Plant it, grow it, eat it

Home-grown, ready to be picked and dowsed with cream © www.accidentalsmallholder.net

Home-grown, ready to be picked and dowsed with cream

There's something wonderfully satisfying in tucking into a meal you have grown yourself. You don't need an expansive allotment or even a garden to enjoy home-grown treats, a small window box can do. 

What you need:

  • fruit or vegetable plant seeds
  • a pot to plant them in
  • peat free compost

Whether you want to start big or small, allotment or windowsill plant pot there are all sorts of fruit and veg you can plant and grow yourself. Our ranger Pip Morse recommends potatoes as the best starter vegetable. These can be grown anywhere; planters, tubs and even window boxes.

Plant from spring time onwards, tubers planted in April will be ready to be harvested around mid June. Kept in dark, cool and dry areas they'll last for a very long time; you could even roast them up for your Christmas dinner.

Fruity ideas

For fruit, try out strawberries or tomatoes, again these can be grown in small spaces, grow bags, on windowsills, gardens or allotments. Similar to potatoes, tomatoes are best sewn in April/May and harvested in August/September. You could make your own ketchup for those sneaky Sunday fish and chips.

Strawberries should be picked in July, ready for eating with copious amounts of cream watching Murray win at Wimbledon. They like well drained soil, sun and plenty of shelter. It's good to plant them in soil that has not already had either tomatoes, potatoes or chrysanthemums as they are all prone to similar wilting problems.

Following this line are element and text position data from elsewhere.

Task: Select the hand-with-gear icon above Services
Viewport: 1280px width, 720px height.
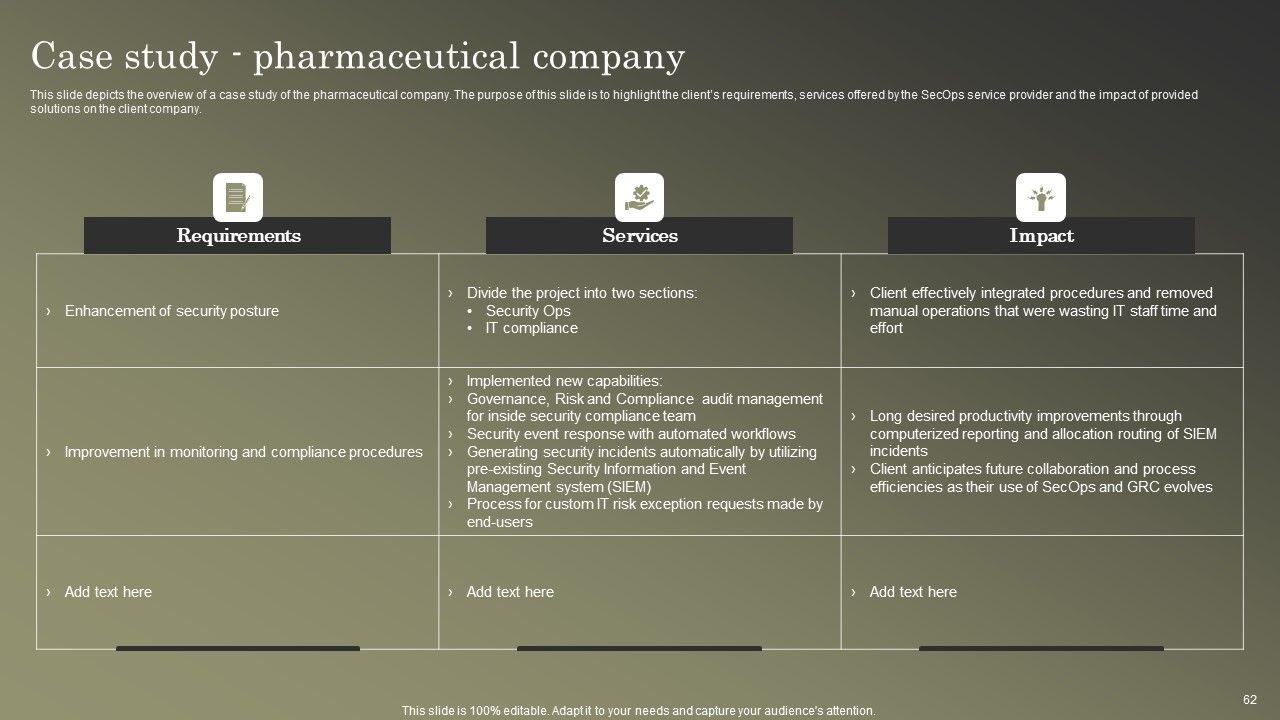Action: [x=639, y=197]
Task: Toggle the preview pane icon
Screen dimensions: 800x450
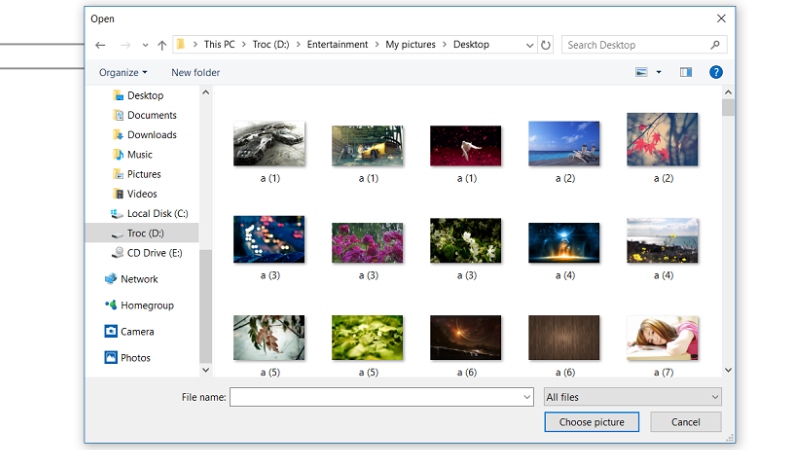Action: (x=685, y=72)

It's easy to make jams and jellies from fruits such as strawberries, quinces, medlars, apples and pears. We have only recently finished the medlar jam our visitor reception manager made from the fruit of the medlar trees in front of Godolphin House. For more inspiration pop into our potting shed for more tips and insights.

Top tip: make sure you plant the right thing at the right time. Seed packets will always have dates in which they should be sewn or potted and tips on how to get the best results.